=== DOCUMENT EXTRACT ===
::::

These days a Saturday night on the town in Boston ends by nine o’clock with a nightcap of a decaf lavender vanilla latte rather than beginning at this time with a dry martini. Today marks six years since I had my last drink of alcohol, and as each year passes it feels less and less remarkable, and more the way my life naturally needed to go.
The first year was probably the most transformative. It was a sea change, an entire shift in lifestyle that was oddly and fortuitously aided by a once-in-a-lifetime pandemic. It also came with a realization that unlocked years of tortured living, and finally rooted out the cause of such self-medicating motions.
By the second year, I was beginning to see how it all played out, and how I did it. In the third year, deeper philosophical concerns led me to the understanding that most of our journeys were not linear with an ending and a beginning, but rather a continuous, winding curve of learning and understanding.
A letter written to my former friend commemorated the fourth year, and by last year – the fifth – I realized I was writing these annual posts for those who might find inspiration or tools to use if they wanted to forge their own paths, as my own had moved beyond the need for such annual introspection.
It’s also helpful and necessary to remind myself how little I know, how I’m not in any way an expert on sobriety, and that I can only speak to what has worked best for my own journey. I understand that every day can be easy or precarious or worrisome or dangerous in ways that sometimes make sense, and sometimes make themselves known without rhyme or reason, and all there is to do is go a single day or hour or minute at a time.
Six years after my last drink, the once-impossible act of not drinking feels as unremarkable and natural as a martini once felt on a Saturday night. At the bottom of a lavender vanilla latte, and the start of a seventh year without alcohol, there is a moment of reflection in an empty cup, and room for further possibility.

::::

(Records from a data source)
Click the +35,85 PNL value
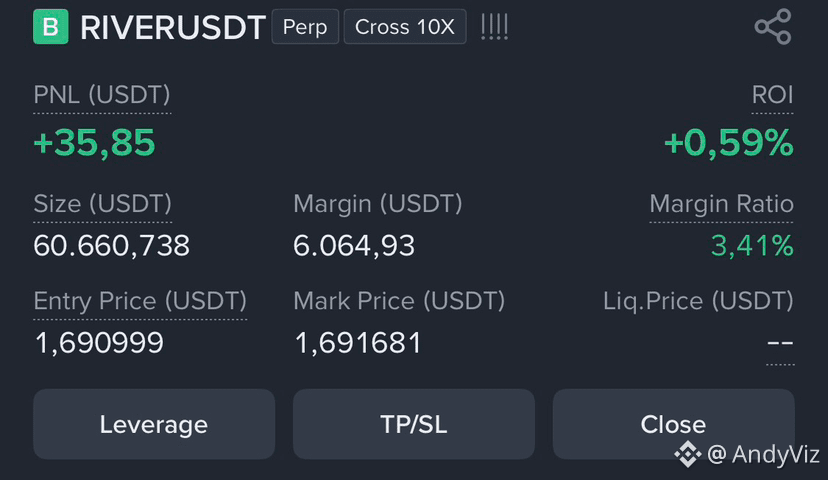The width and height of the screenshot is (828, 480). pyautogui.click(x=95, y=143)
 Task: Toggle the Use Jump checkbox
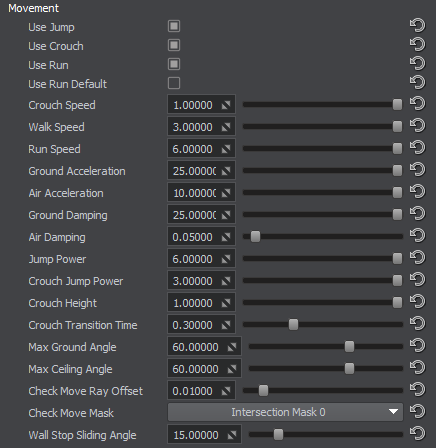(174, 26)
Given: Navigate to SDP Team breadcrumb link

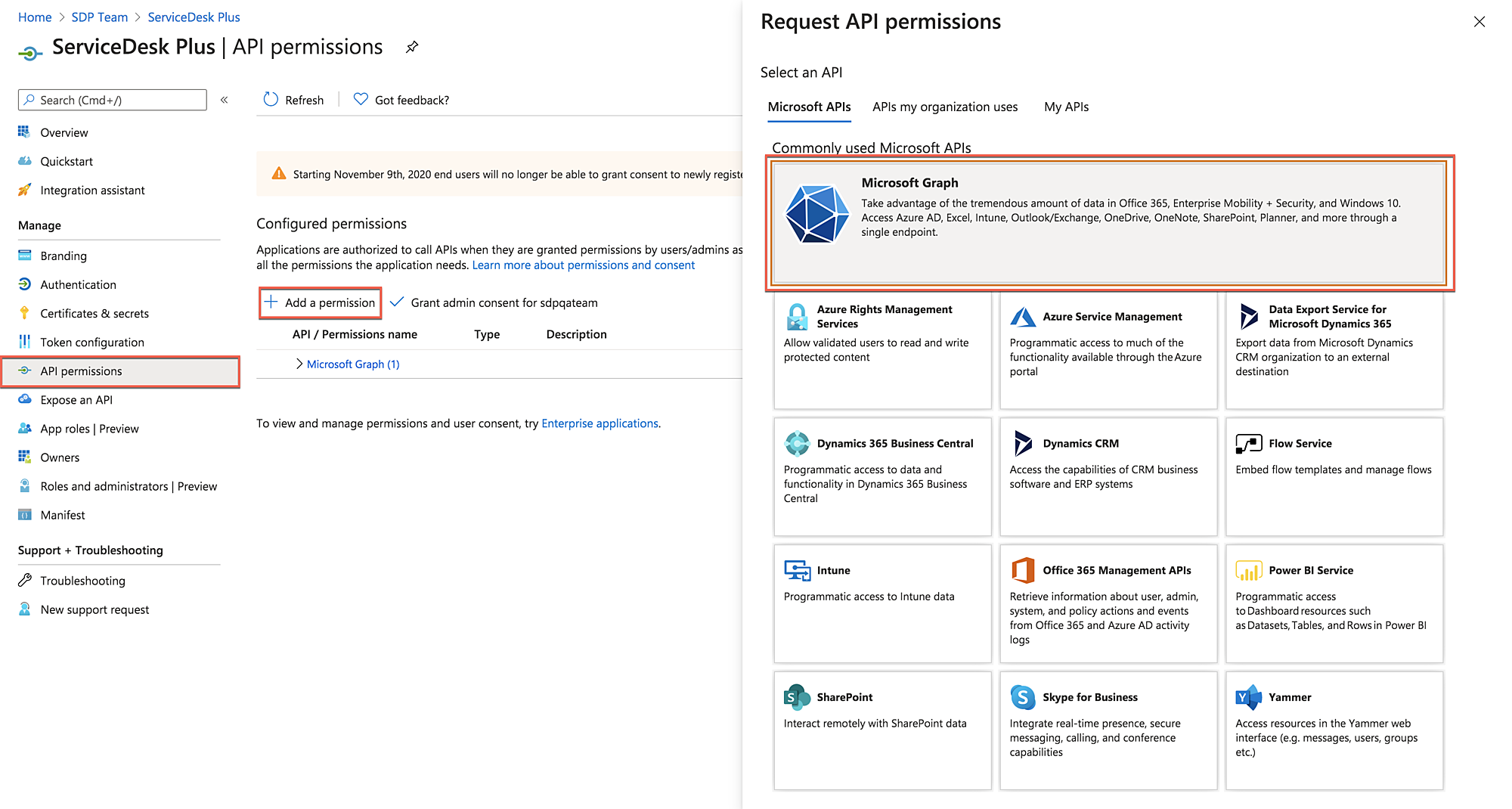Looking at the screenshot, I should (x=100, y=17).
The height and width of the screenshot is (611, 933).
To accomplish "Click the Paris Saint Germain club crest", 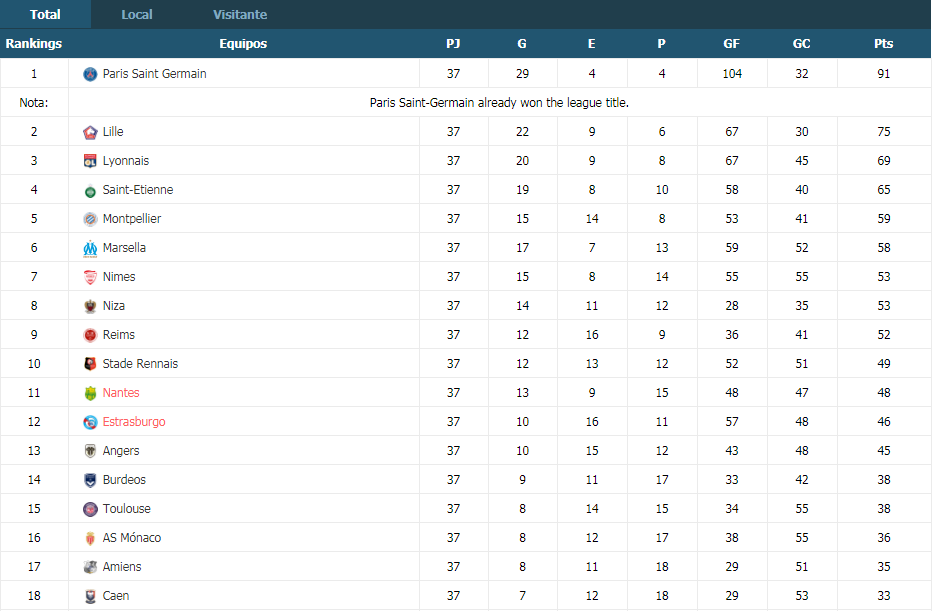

::::

=== WORK TASK ===
Please state what, according to the sobriety essay, commemorated the fourth year.

=== OUTPUT OF THE EXERCISE ===
A letter written to the writer's former friend.